◆ Try it ◆
For this exercise, output exactly and only the lines running from the one with "Given: Open the Safaricom Esim link" through the final line of the data below, without pictures.

◆ Source material ◆
+++++

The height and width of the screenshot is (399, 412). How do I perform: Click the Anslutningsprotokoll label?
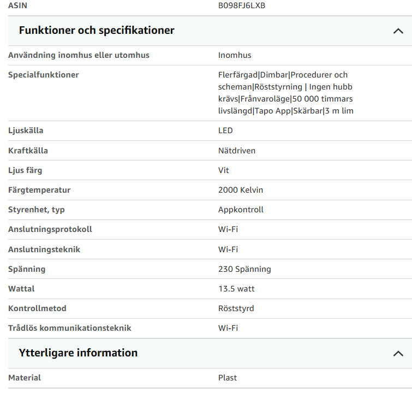tap(50, 229)
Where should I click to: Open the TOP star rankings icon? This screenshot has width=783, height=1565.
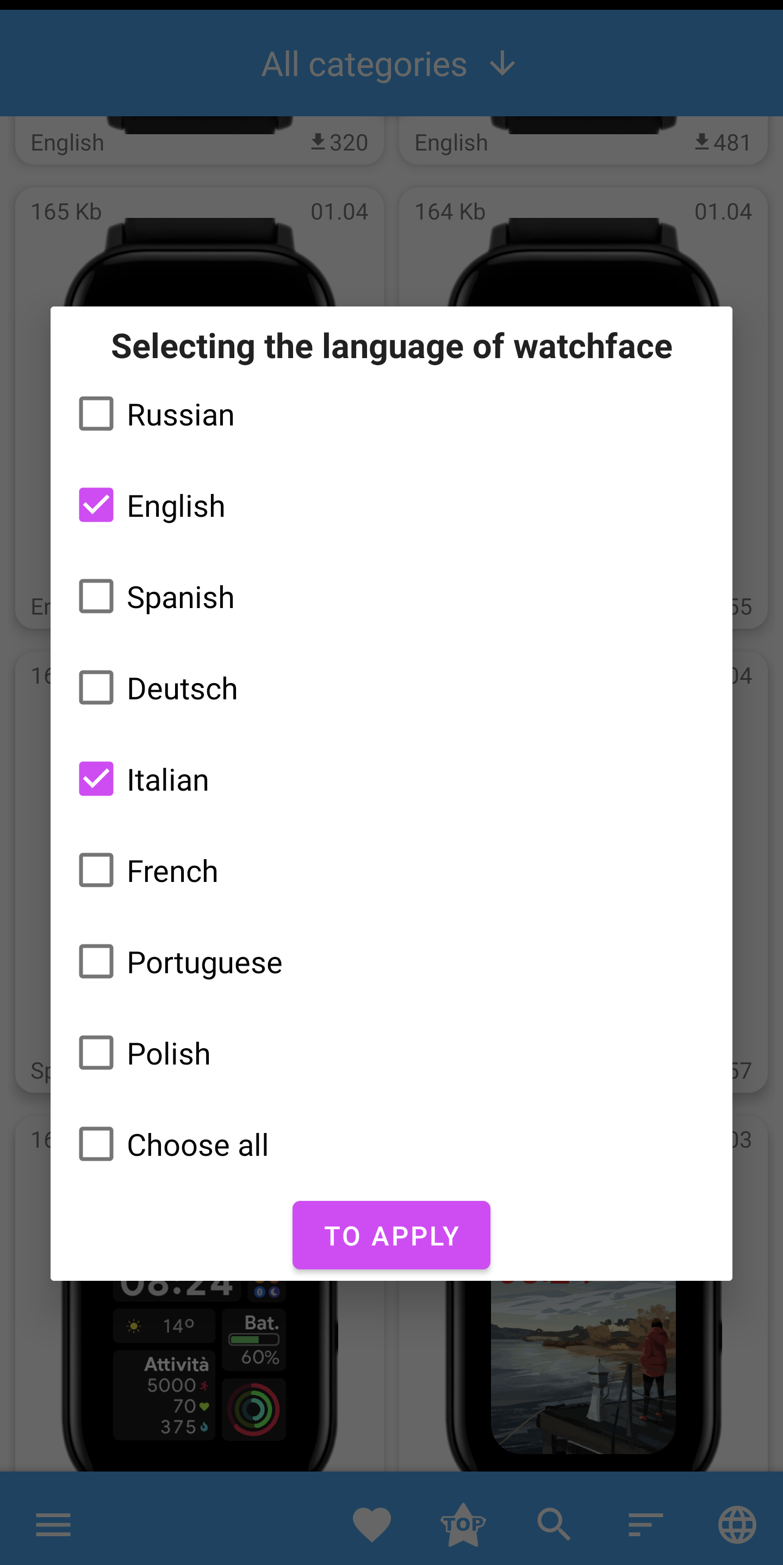click(x=463, y=1524)
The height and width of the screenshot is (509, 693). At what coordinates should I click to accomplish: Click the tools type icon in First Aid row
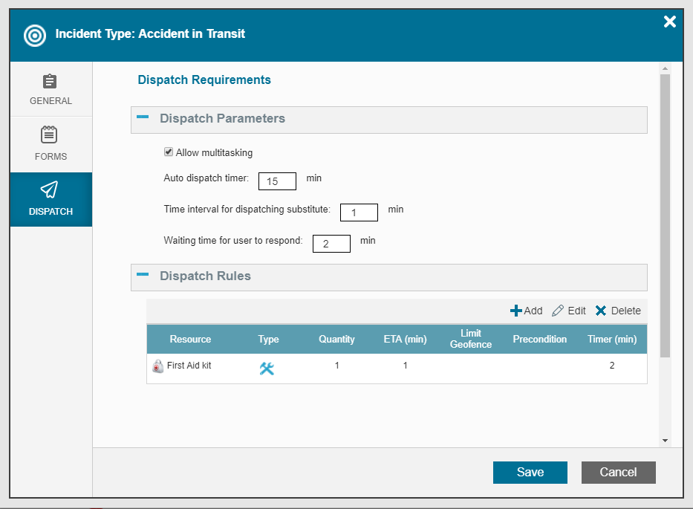click(x=267, y=368)
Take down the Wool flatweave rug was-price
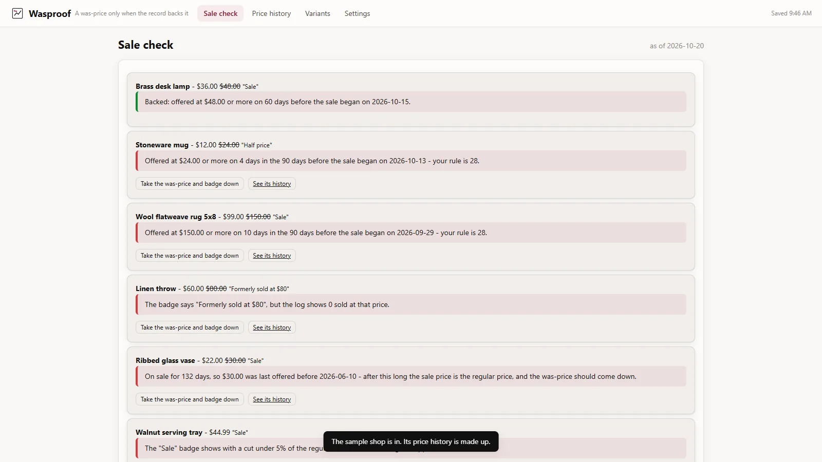822x462 pixels. pyautogui.click(x=190, y=256)
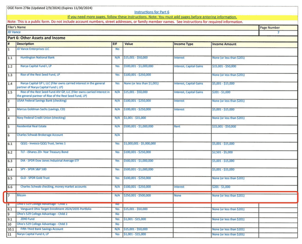Select the JD Vance Enterprises LLC entry
This screenshot has width=302, height=244.
coord(33,49)
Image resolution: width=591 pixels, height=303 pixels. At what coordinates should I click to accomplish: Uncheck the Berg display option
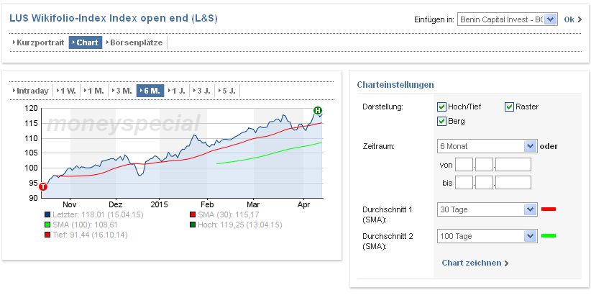442,121
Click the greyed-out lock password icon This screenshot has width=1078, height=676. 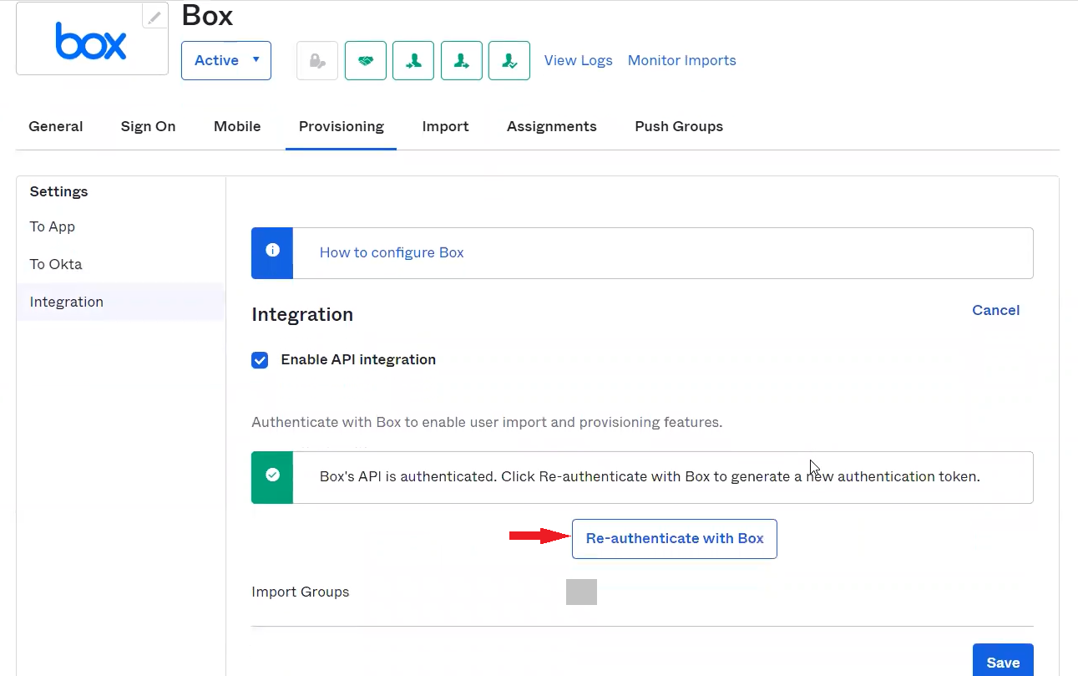(x=317, y=60)
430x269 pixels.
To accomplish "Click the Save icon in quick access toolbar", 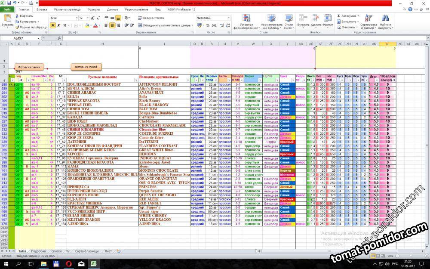I will click(x=9, y=3).
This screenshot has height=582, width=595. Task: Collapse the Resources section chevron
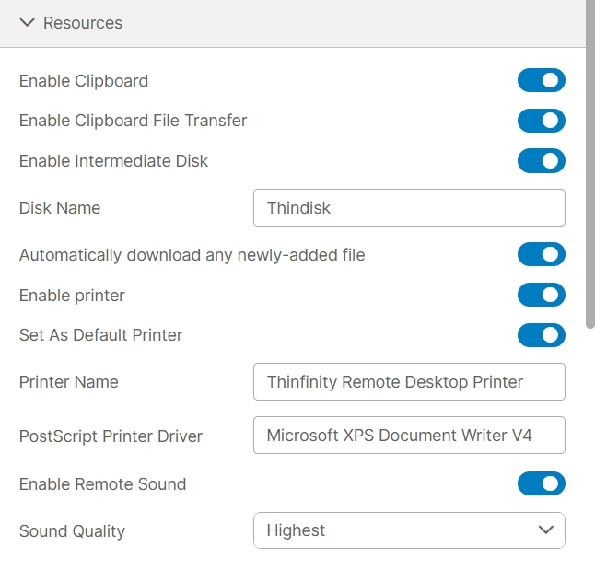pos(27,23)
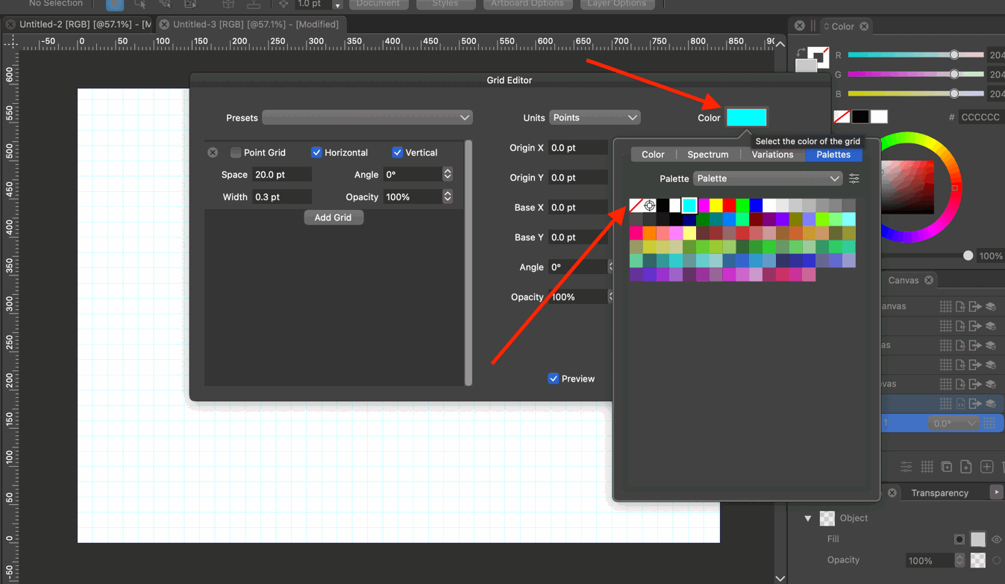The height and width of the screenshot is (584, 1005).
Task: Switch to the Spectrum tab
Action: click(x=707, y=155)
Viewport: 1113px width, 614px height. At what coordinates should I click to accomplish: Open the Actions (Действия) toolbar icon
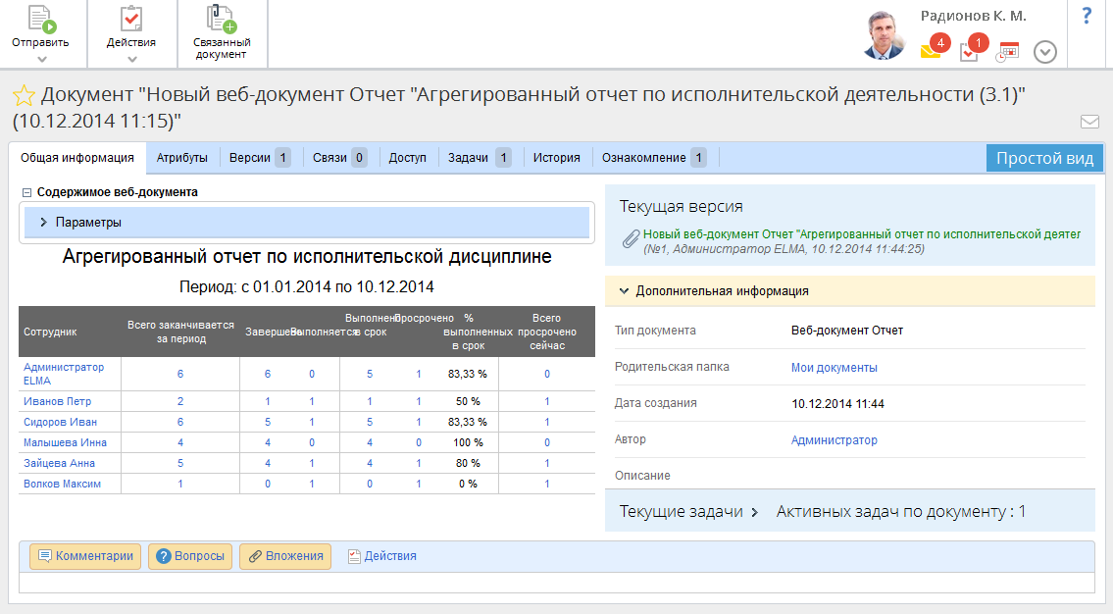click(131, 22)
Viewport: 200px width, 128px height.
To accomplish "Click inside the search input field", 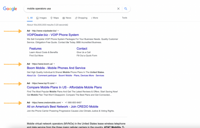I will [x=70, y=9].
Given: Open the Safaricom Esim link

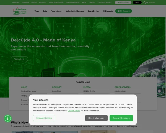Looking at the screenshot, I should 120,91.
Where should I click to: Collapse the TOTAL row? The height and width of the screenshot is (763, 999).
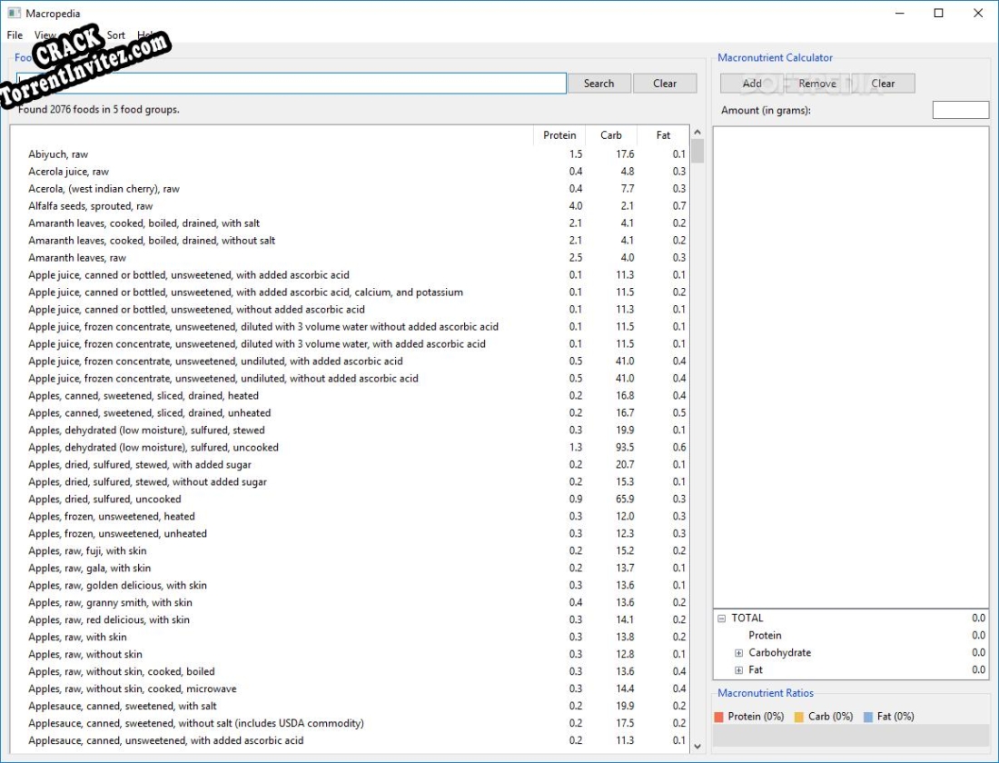coord(720,618)
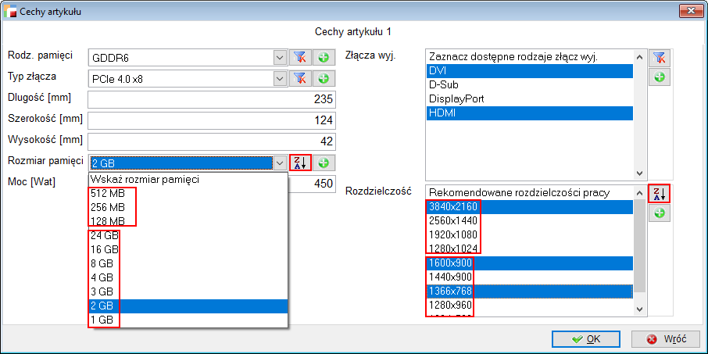Click the filter icon beside Złącza wyj. list
The width and height of the screenshot is (708, 354).
(660, 57)
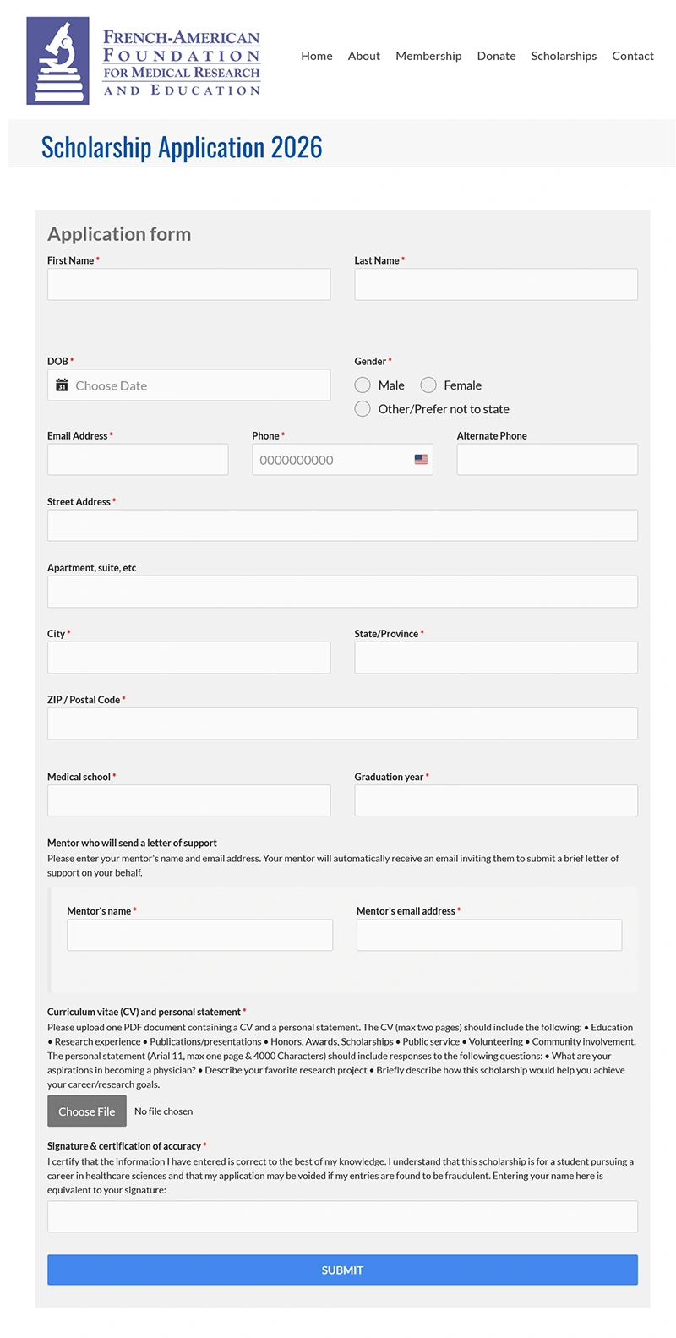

+++++

◆ Output of the task ◆
Given: Open the Safaricom Esim link

Looking at the screenshot, I should 120,91.
Where should I click to: Collapse the TOTAL row? The height and width of the screenshot is (763, 999).
coord(720,618)
Click the filter icon beside Złącza wyj. list
The width and height of the screenshot is (708, 354).
(660, 57)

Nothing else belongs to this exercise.